Problem to solve ▸
An exact copy of every entry is the answer here, with no pictures.

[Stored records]

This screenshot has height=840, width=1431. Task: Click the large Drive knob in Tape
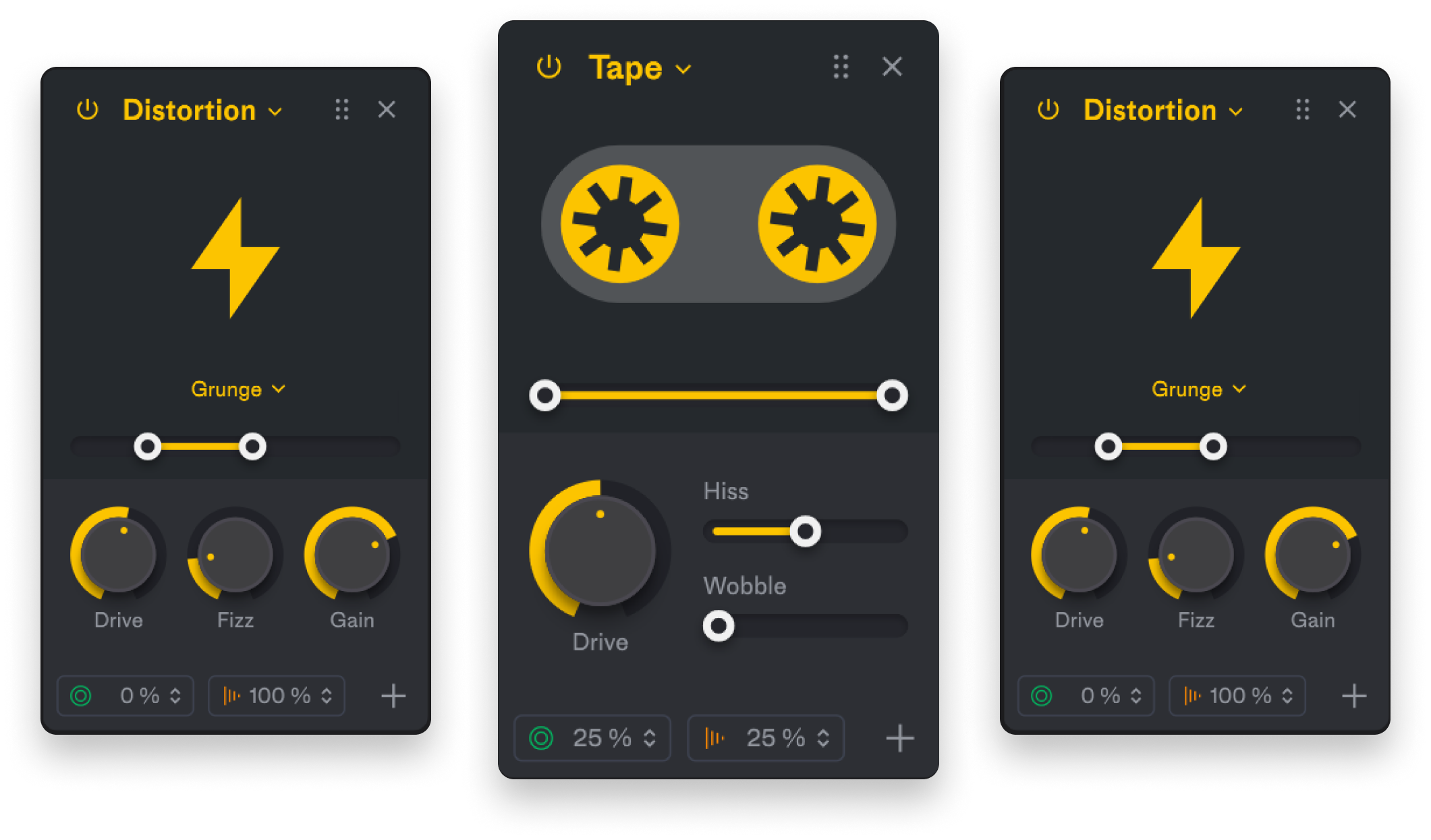(x=600, y=550)
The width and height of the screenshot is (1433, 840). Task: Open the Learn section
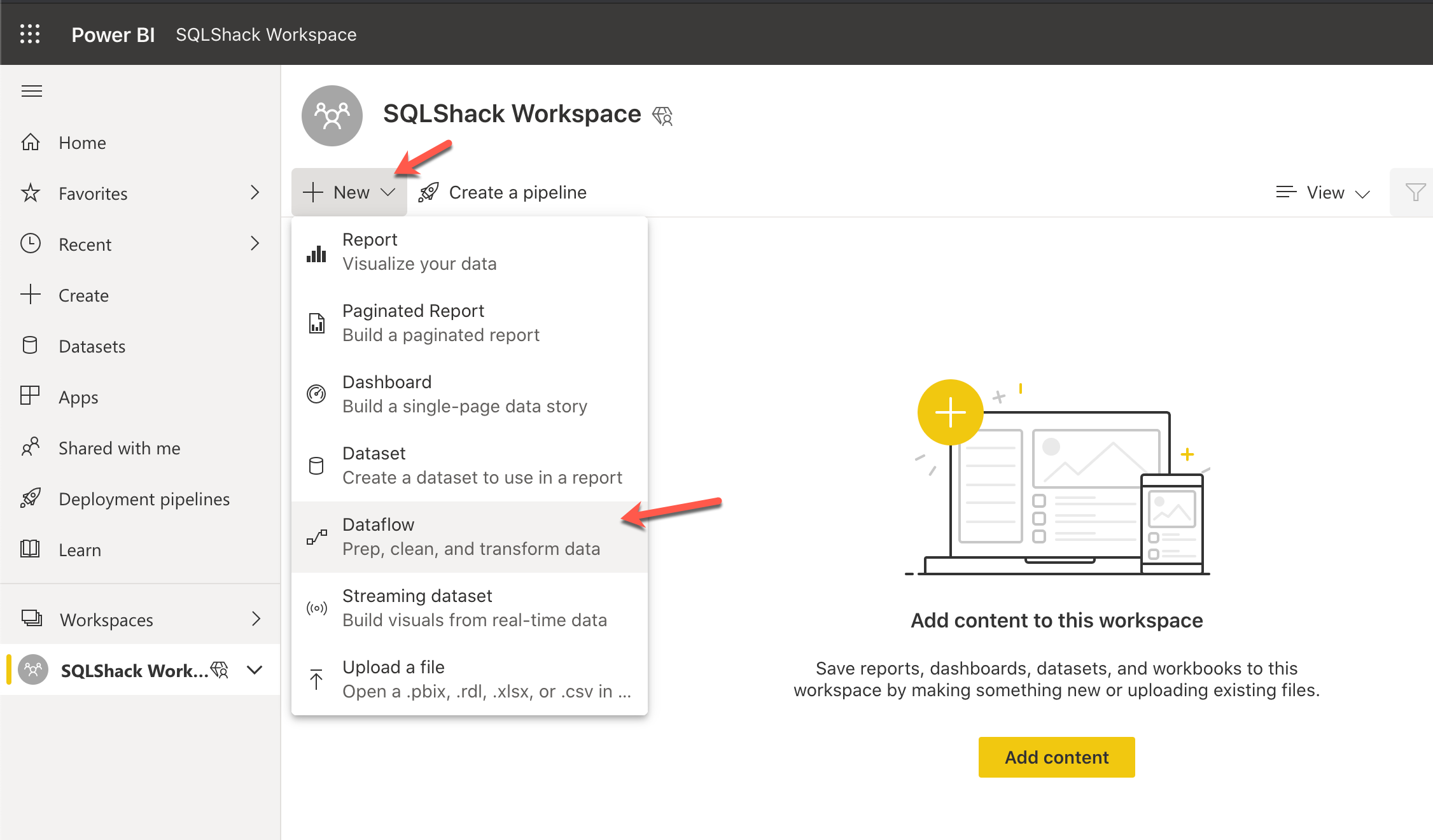pos(80,549)
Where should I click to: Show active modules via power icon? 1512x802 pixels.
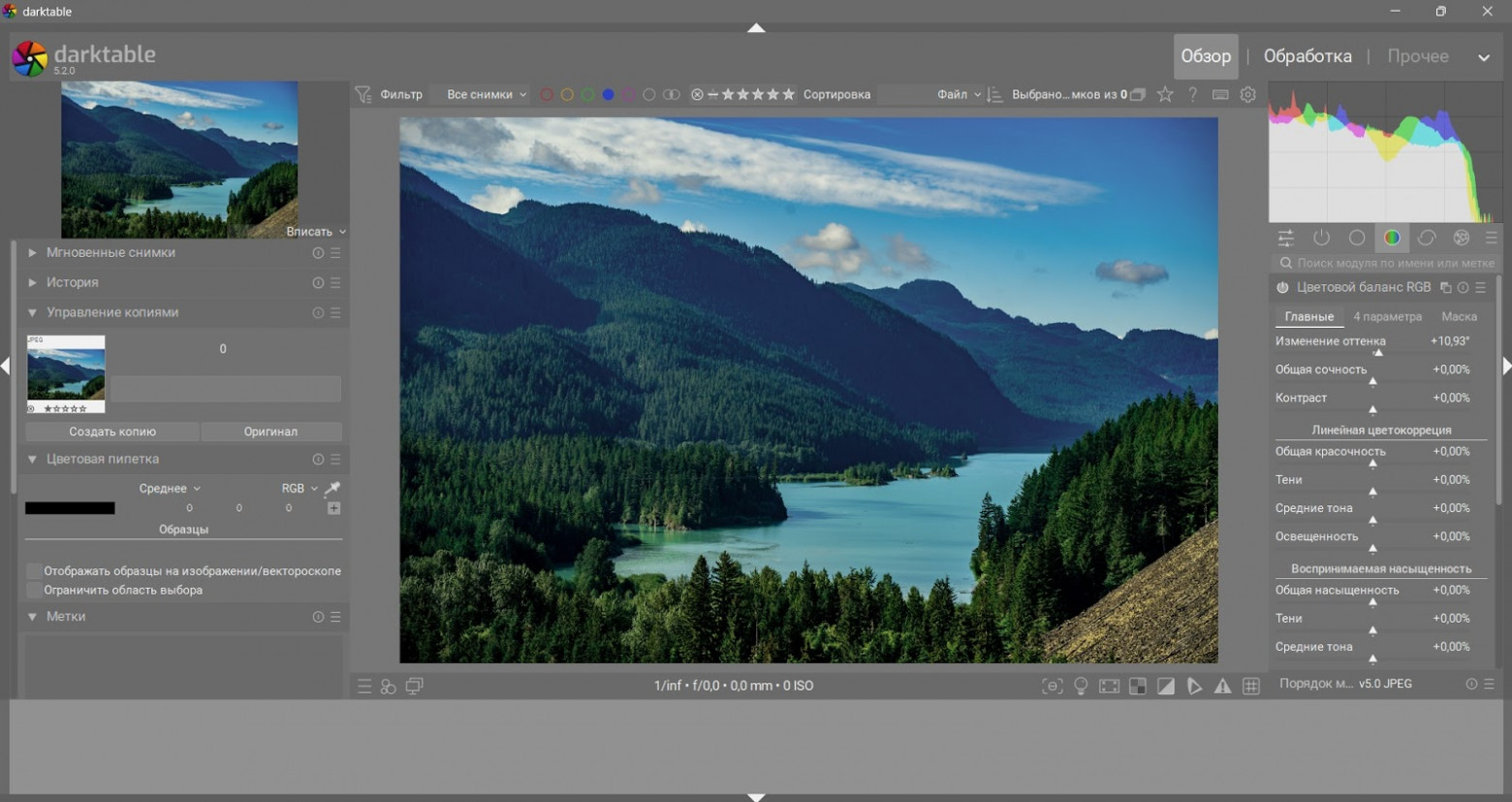[x=1322, y=239]
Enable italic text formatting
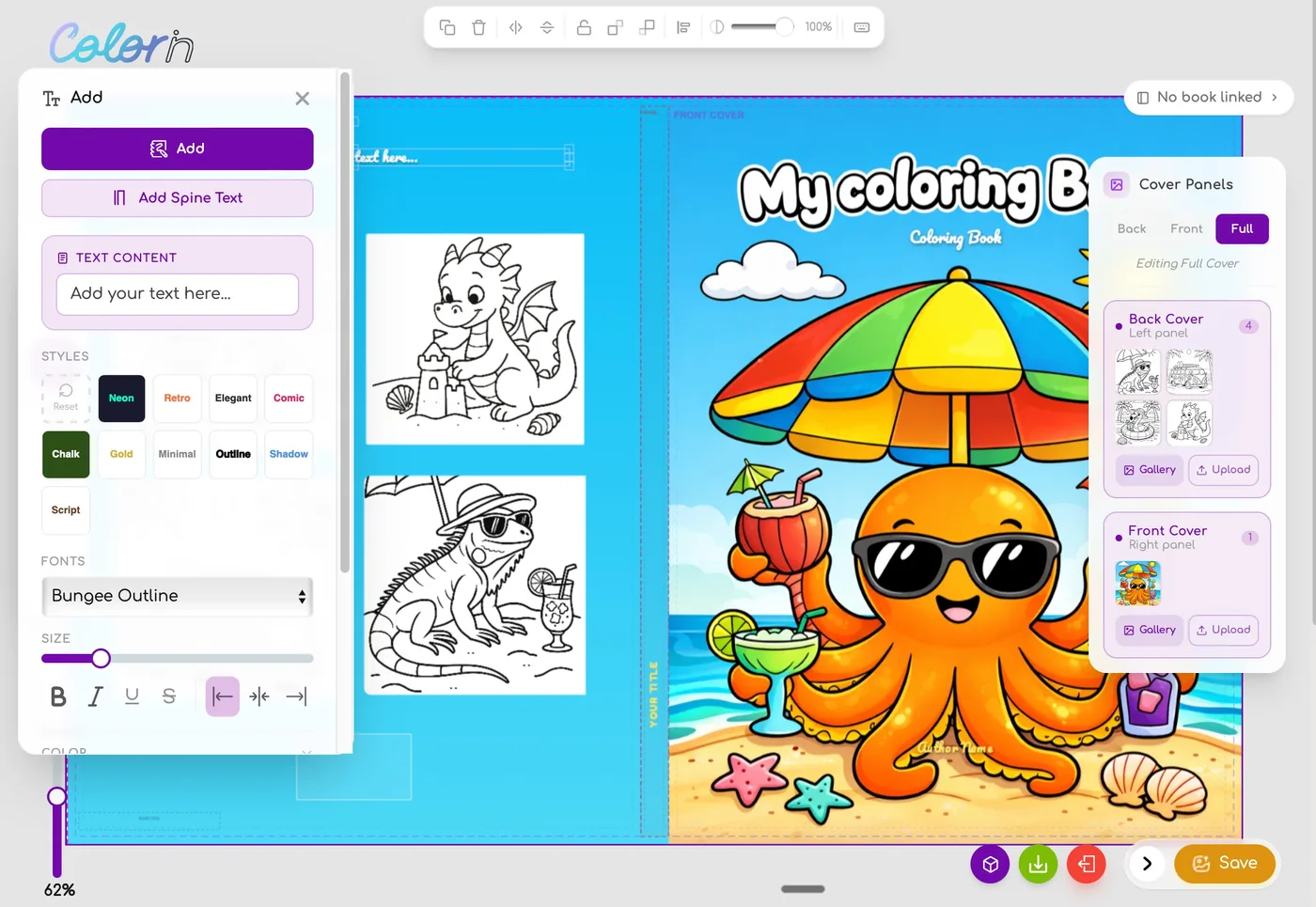1316x907 pixels. (95, 696)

Answer to the problem ▸
This screenshot has height=840, width=1431. Task: Click the large Drive knob in Tape
(x=600, y=550)
The width and height of the screenshot is (1433, 840). Task: Open the Learn section
pos(80,549)
Where should I click to: Show active modules via power icon? 1512x802 pixels.
[x=1322, y=239]
Enable italic text formatting
1316x907 pixels. (95, 696)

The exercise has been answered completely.